## BEGIN

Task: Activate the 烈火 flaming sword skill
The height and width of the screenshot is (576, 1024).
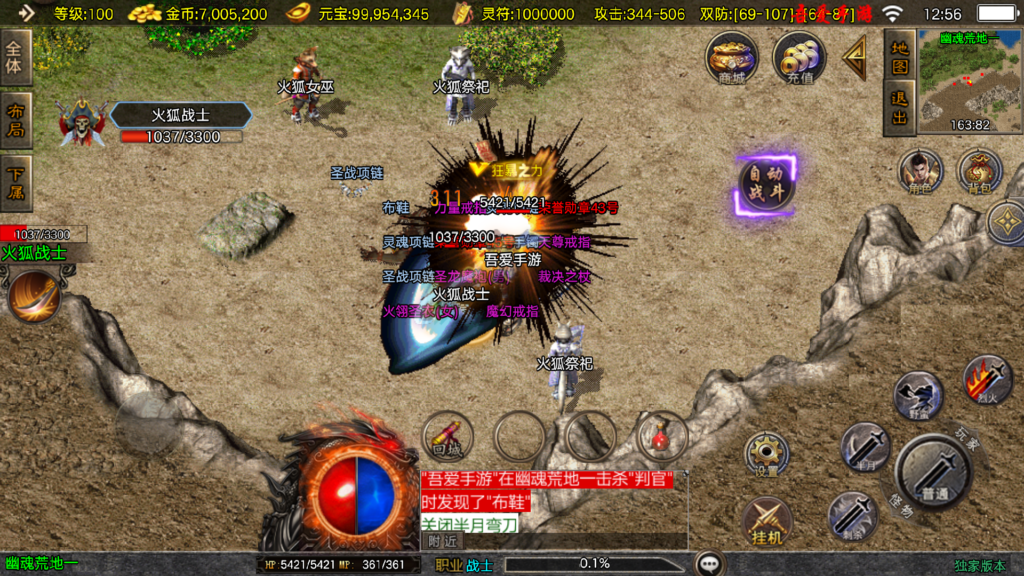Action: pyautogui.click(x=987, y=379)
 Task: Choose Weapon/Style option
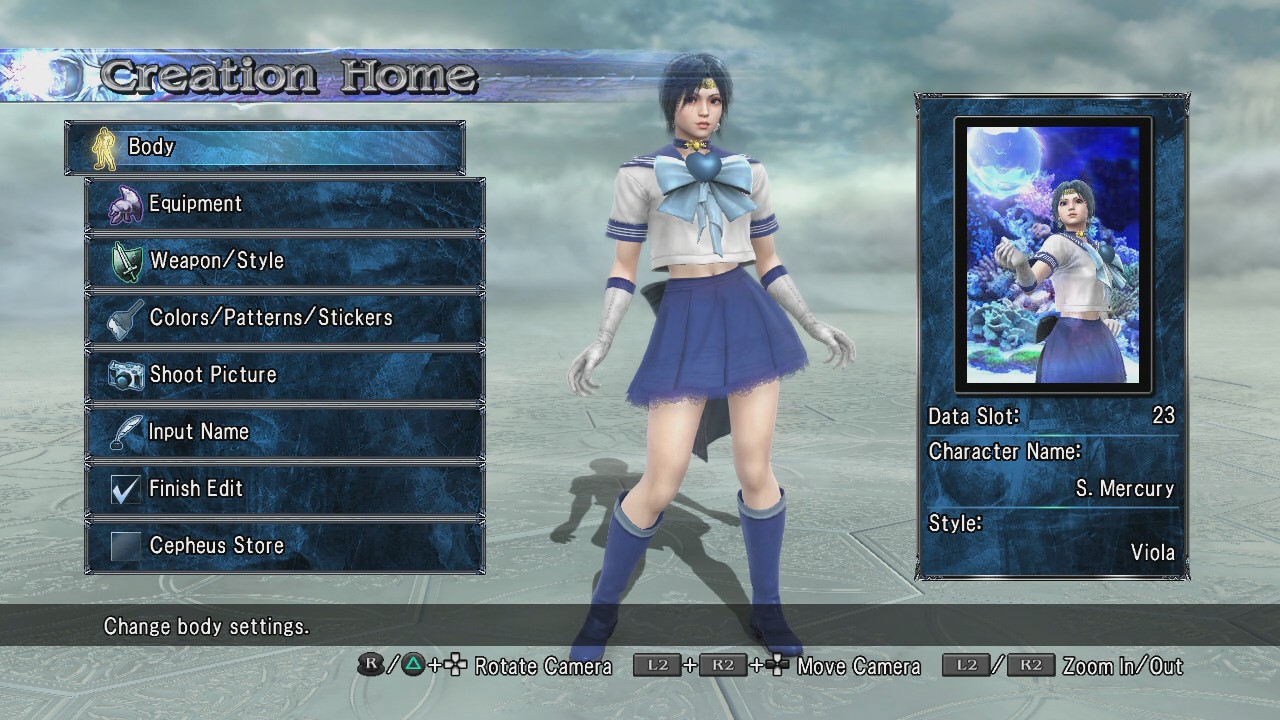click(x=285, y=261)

## END

Reproduce all of the material above word for word, omitting the pictures.

Task: Activate the 烈火 flaming sword skill
The height and width of the screenshot is (576, 1024).
Action: pyautogui.click(x=987, y=379)
 Task: Choose Weapon/Style option
click(x=285, y=261)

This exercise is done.